§ **INSTRUCTION**
Copy all of the data below in full, with its wording unchanged, and shift every coordinate in the answers by -70. Leave the pictures out.

** START MATERIAL PROVIDED **

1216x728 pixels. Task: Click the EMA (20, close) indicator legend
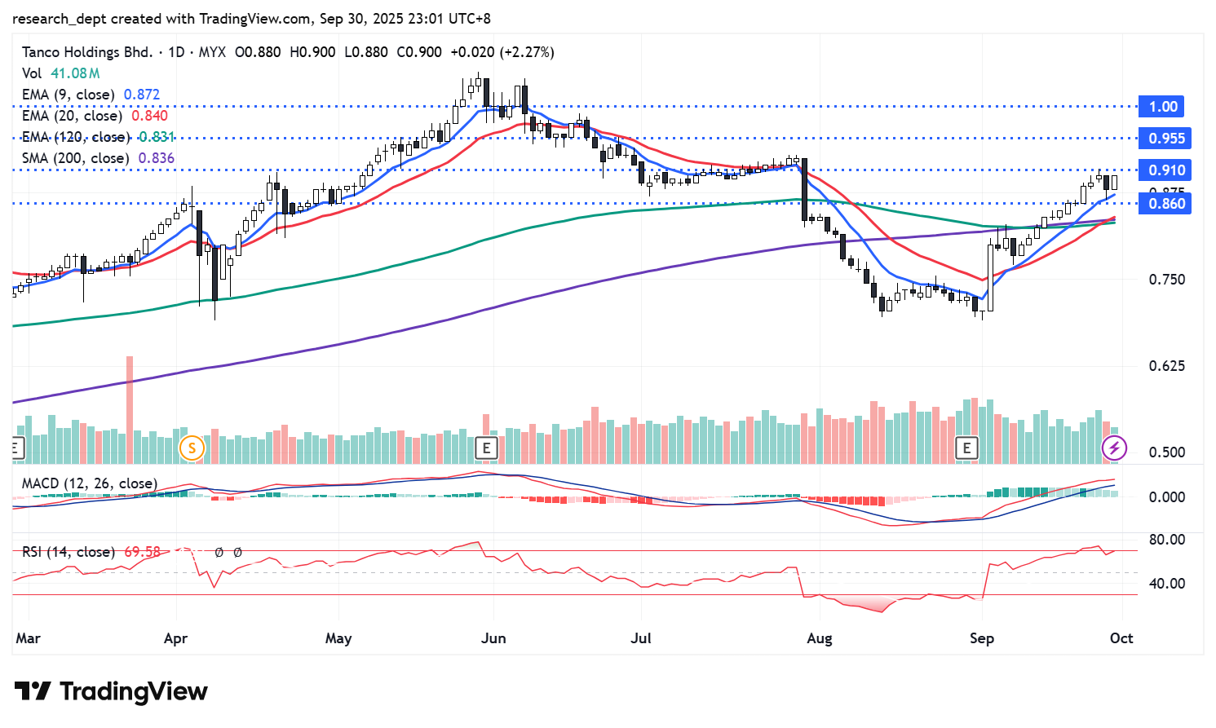[72, 116]
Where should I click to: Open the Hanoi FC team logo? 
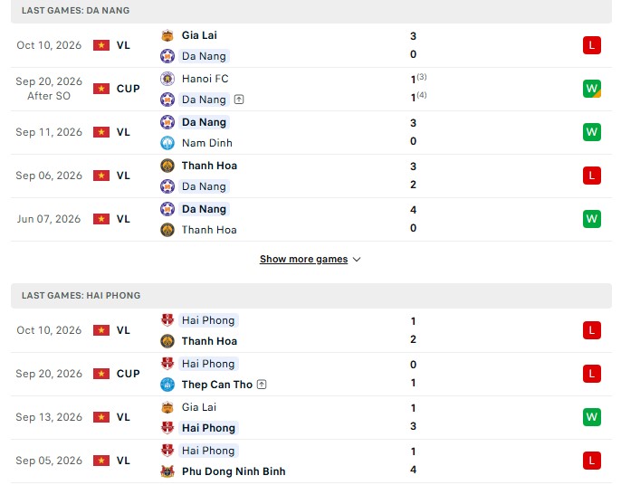pyautogui.click(x=167, y=79)
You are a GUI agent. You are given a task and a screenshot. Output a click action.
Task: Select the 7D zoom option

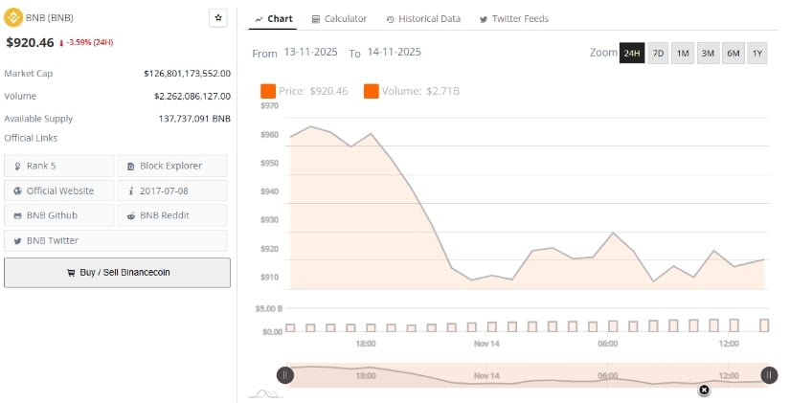pyautogui.click(x=658, y=54)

** END MATERIAL PROVIDED **

§ **WRITTEN ANSWER**
1216x728 pixels. Task: Click the EMA (20, close) indicator legend
[2, 46]
Where should I click to: Open the Hanoi FC team logo? 
pyautogui.click(x=97, y=9)
You are a GUI agent. You are given a task and a screenshot. Output a click action.
Task: Select the 7D zoom option

pyautogui.click(x=588, y=-16)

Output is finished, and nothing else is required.